Case in point. After acquiring the T-bird, it stayed parked on our street for several weeks while I tried to figure out how to get a 4400 pound car up a steep driveway, 100+ feet at a 10° incline.  We tried towing it up with the minivan — not enough power.   Next we purchased a 5000 lb. winch and mounted it to the seat supports in the minivan, with the cable coming out the opened rear gate.   The plan was to pull the T-bird up 20 feet, chock it, move the van up the driveway, pull the T-bird up another 20 feet, etc.  Although tedious, that was working out fine.   Until…

Mere inches from a tragic outcome

Mere inches from a tragic outcome

In order to reposition the van the winch cable needed to be released.  This time though, the T-bird jumped its chocks and proceeded to roll down the driveway.  In desperation, I futilely grabbed the cable and hung on.  At the end of the spool the escaping T-bird yanked the cable off the winch.  Still hanging on, the car pulled me across the street onto the neighbor’s immaculate lawn, crashed through his azaleas, and came to rest one excruciating inch short of his house.  In shock, I fell to my knees and pounded the ground in humiliation and frustration. 

Thankfully, the neighbor was not at home, thereby avoiding the inevitable drama, potentially complicated by police involvement.  I called for a tow truck and after several hours work (and one snapped tow cable) we were able to drag the T-bird free and up the driveway. I left the neighbor a note claiming responsibility for the landscape damage and humbly promising to pay whatever it cost to repair.  Surprisingly, he reacted with amused aplomb and forgiveness. God bless him.  

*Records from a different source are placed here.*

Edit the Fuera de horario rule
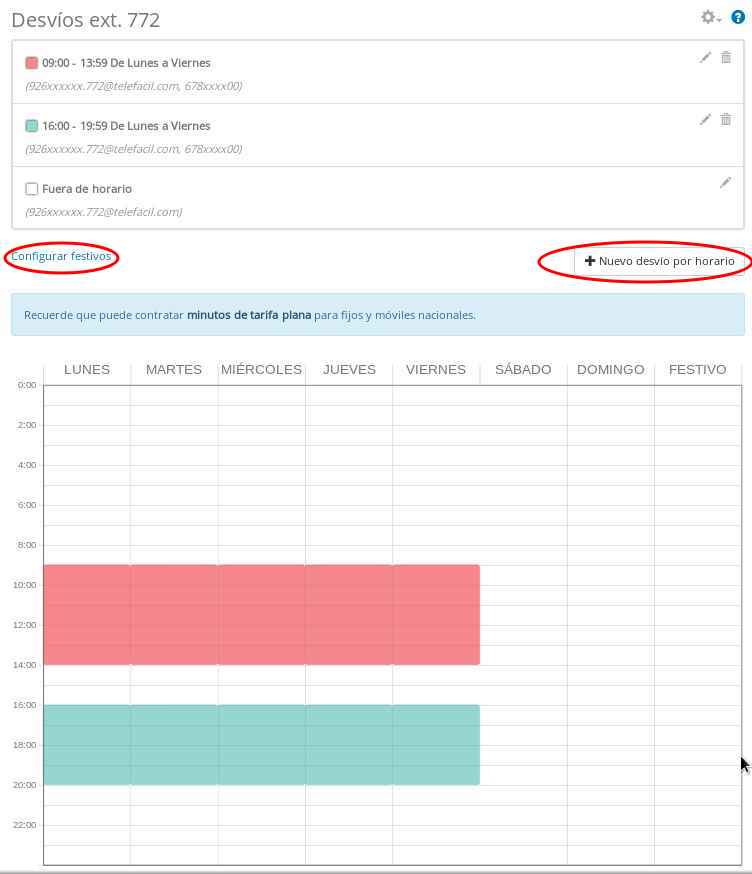The image size is (752, 874). tap(726, 183)
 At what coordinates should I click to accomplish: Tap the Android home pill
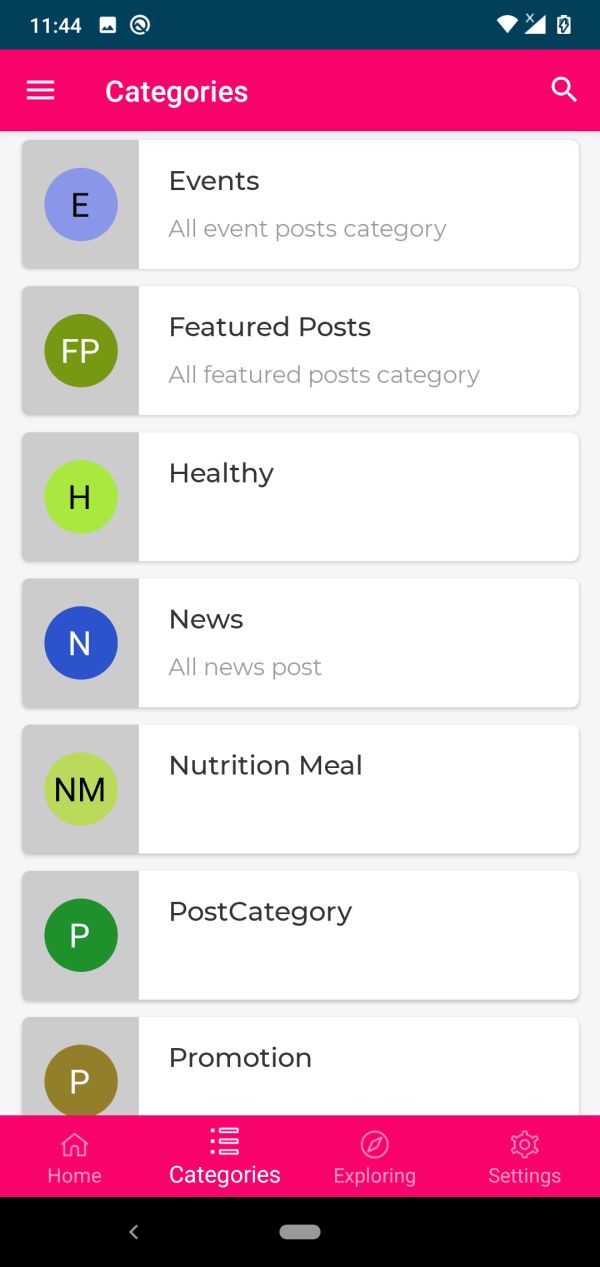(x=300, y=1232)
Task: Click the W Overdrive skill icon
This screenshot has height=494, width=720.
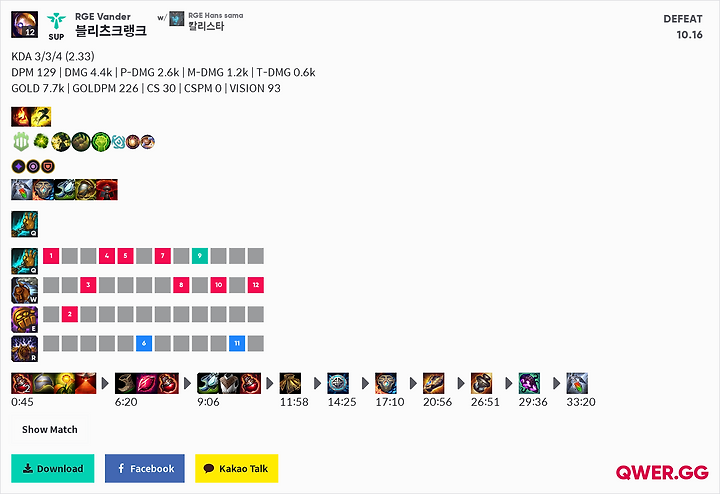Action: (x=24, y=290)
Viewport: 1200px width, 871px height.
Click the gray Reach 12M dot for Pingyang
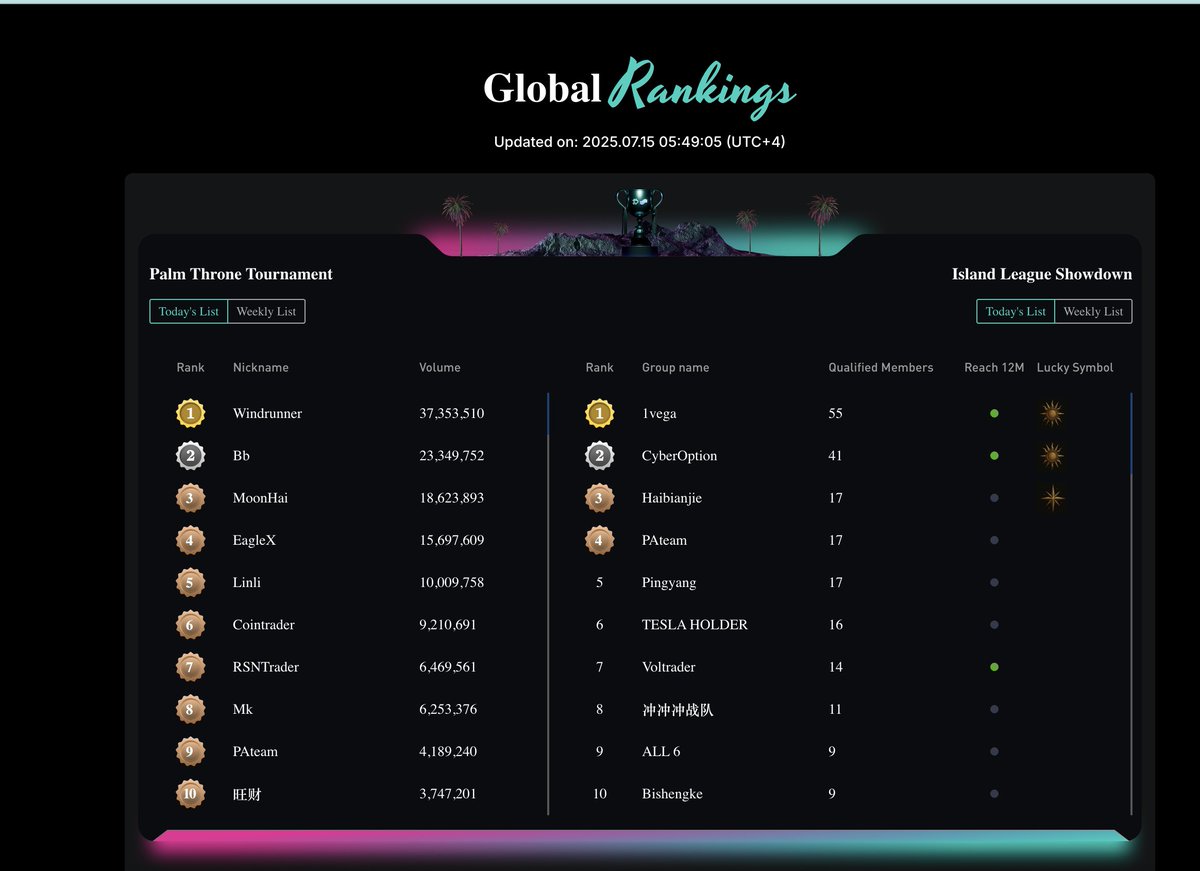(994, 582)
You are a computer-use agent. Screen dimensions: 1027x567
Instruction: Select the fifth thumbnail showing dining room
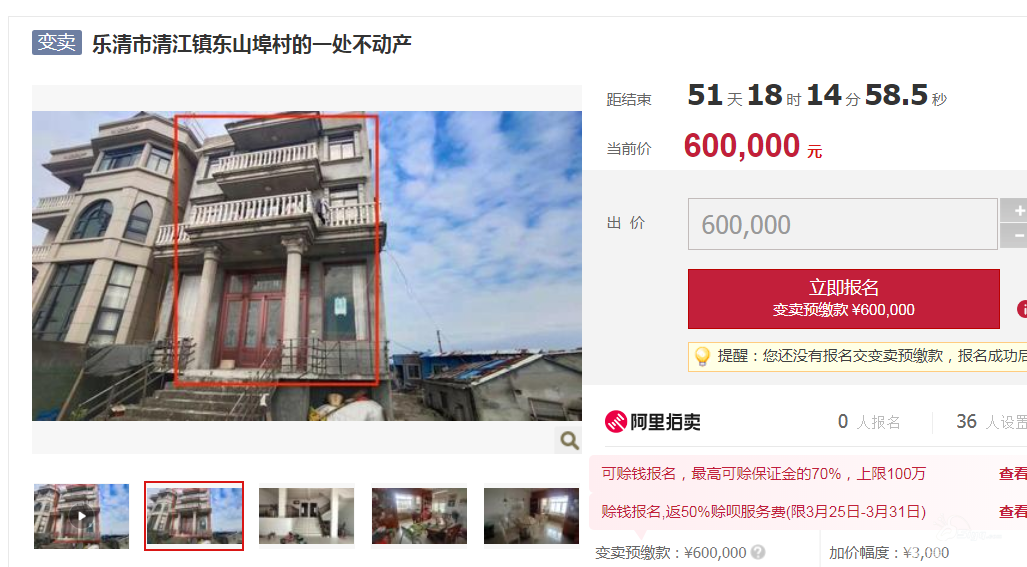[x=531, y=515]
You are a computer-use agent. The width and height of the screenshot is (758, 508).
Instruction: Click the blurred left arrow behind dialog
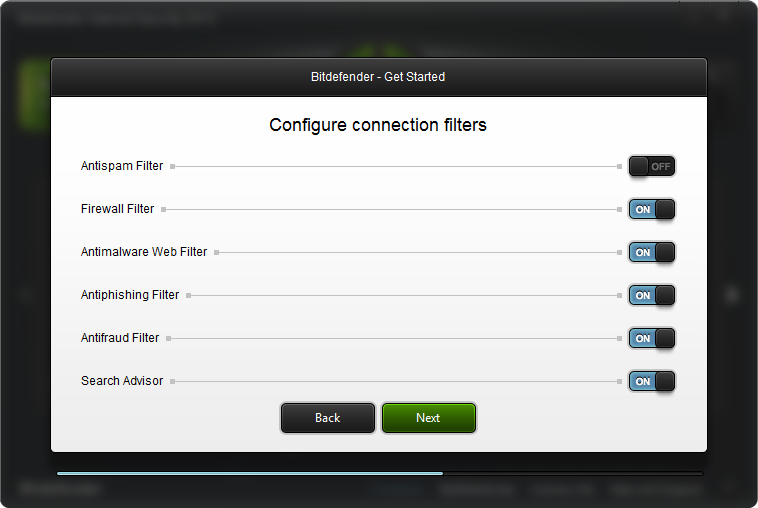point(25,294)
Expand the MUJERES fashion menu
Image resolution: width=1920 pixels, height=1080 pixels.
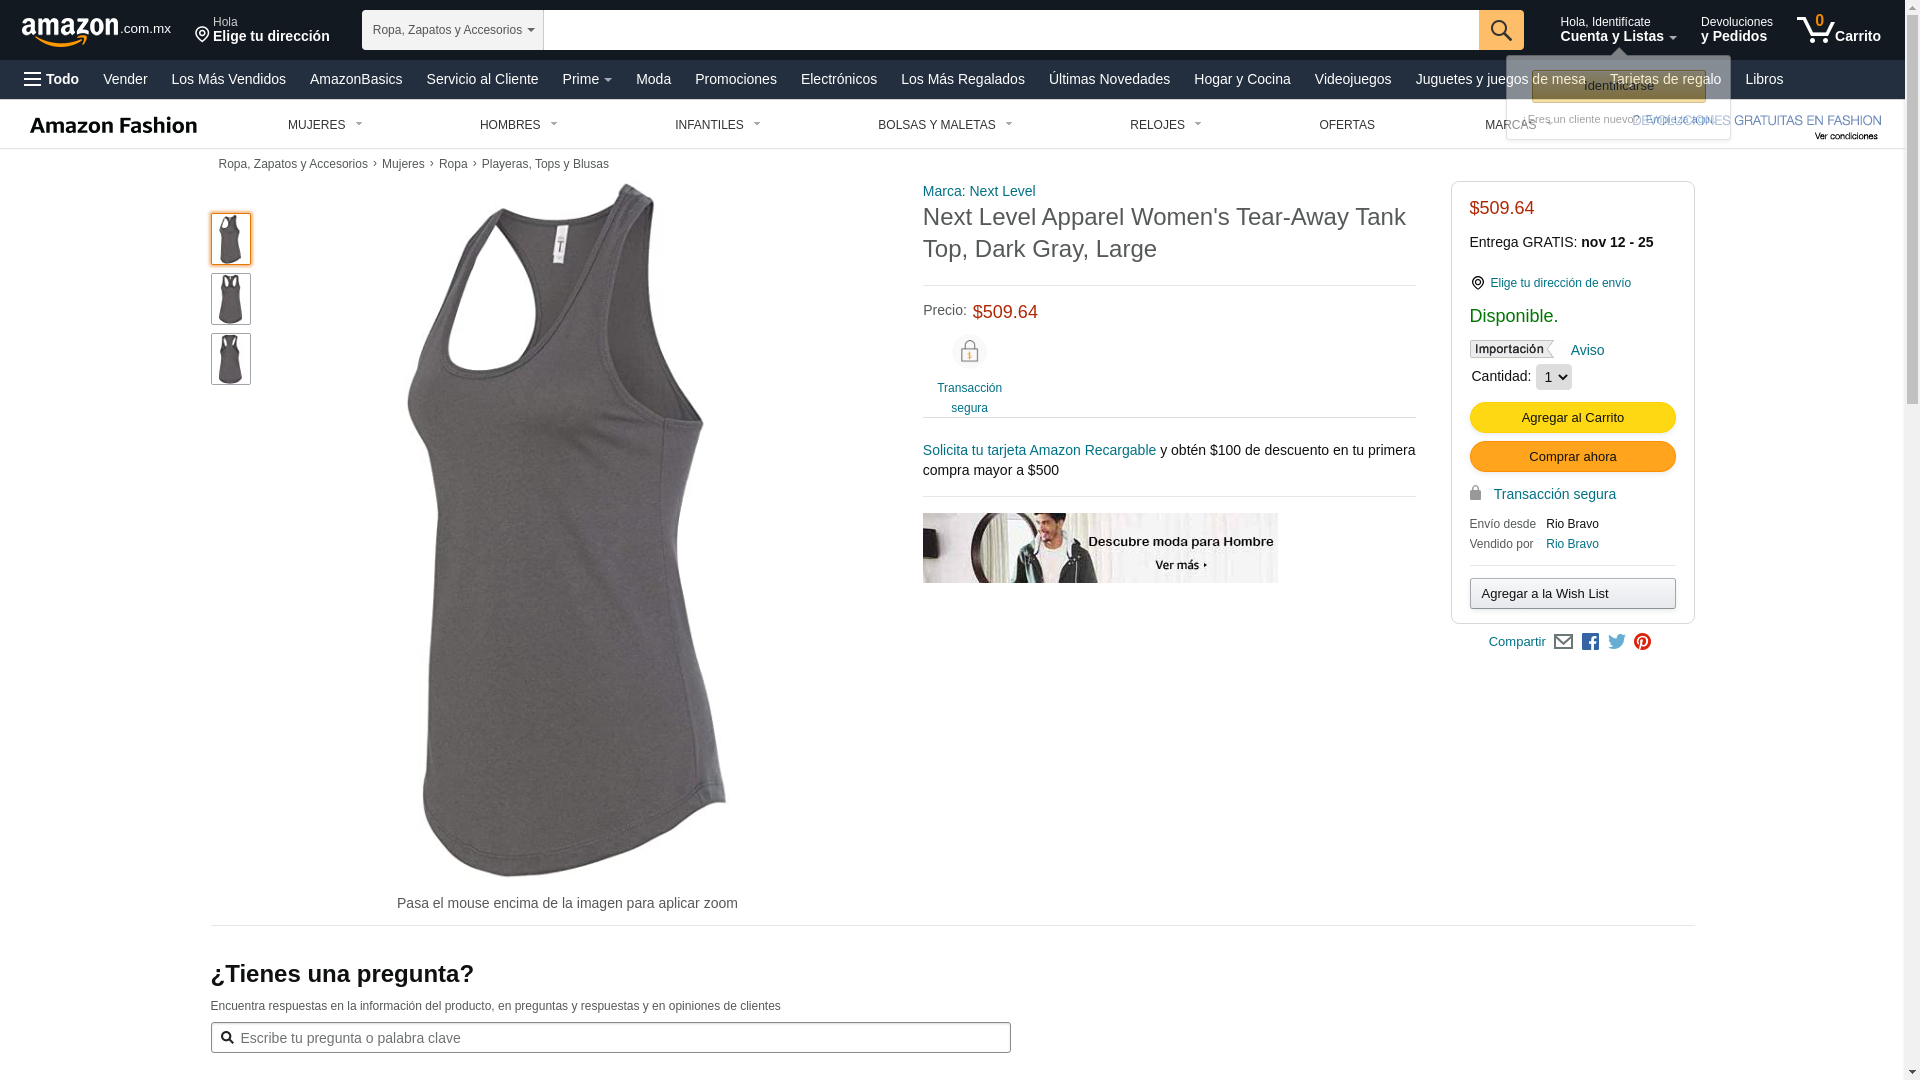pyautogui.click(x=325, y=125)
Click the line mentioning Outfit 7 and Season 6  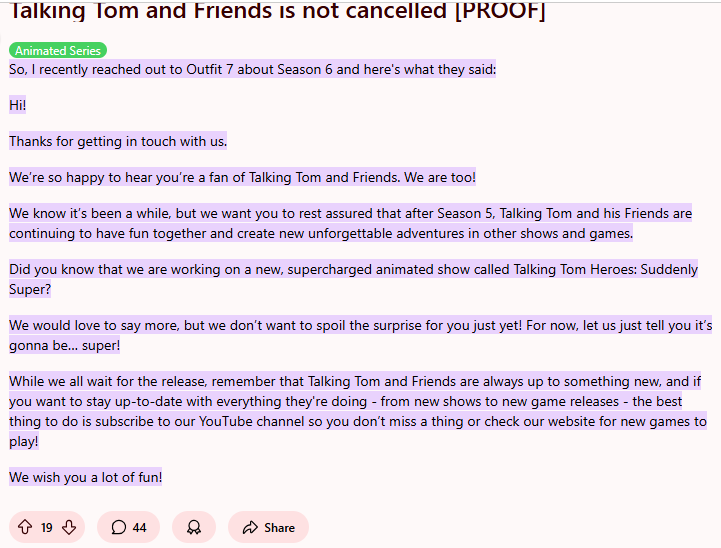click(252, 69)
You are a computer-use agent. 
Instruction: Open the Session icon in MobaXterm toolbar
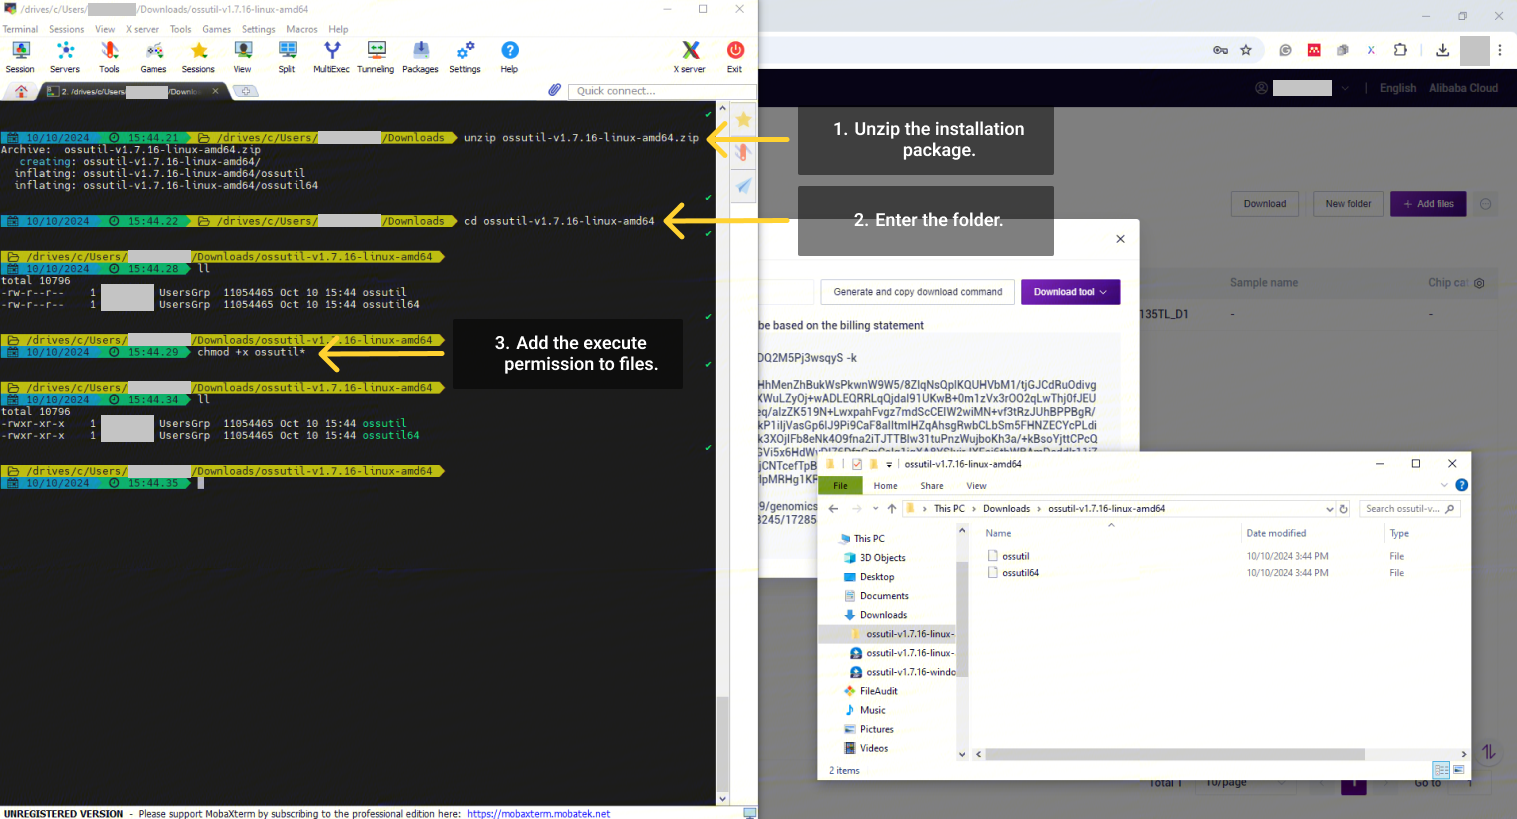(20, 56)
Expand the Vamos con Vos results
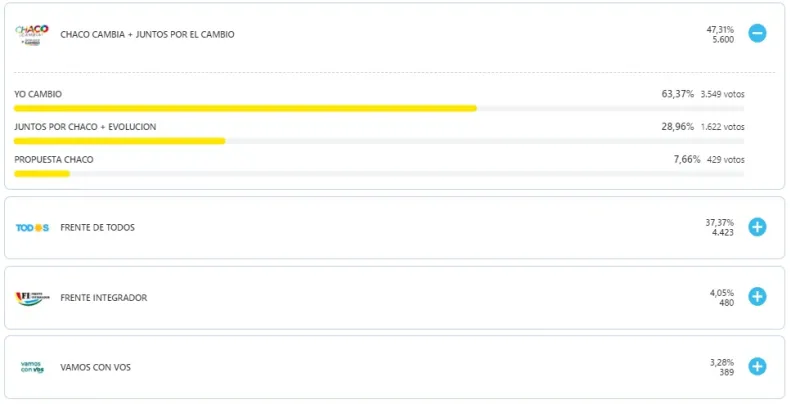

swaybar2Fast forward a few months.  After removing the engine from the car I noticed that the front stabilizer bar (sway bar) was not straight.  It appeared to have been bent after crashing through the neighbor’s azaleas.  A local suspension shop tried to bend it back without breaking it but the result was not satisfactory.  In order to bend the bar properly it needed to be heated to a malleable temperature.  Blacksmiths have forges, and I found one willing to process the bar.  The meticulous blacksmith asked if I had a mechanical drawing for the bar.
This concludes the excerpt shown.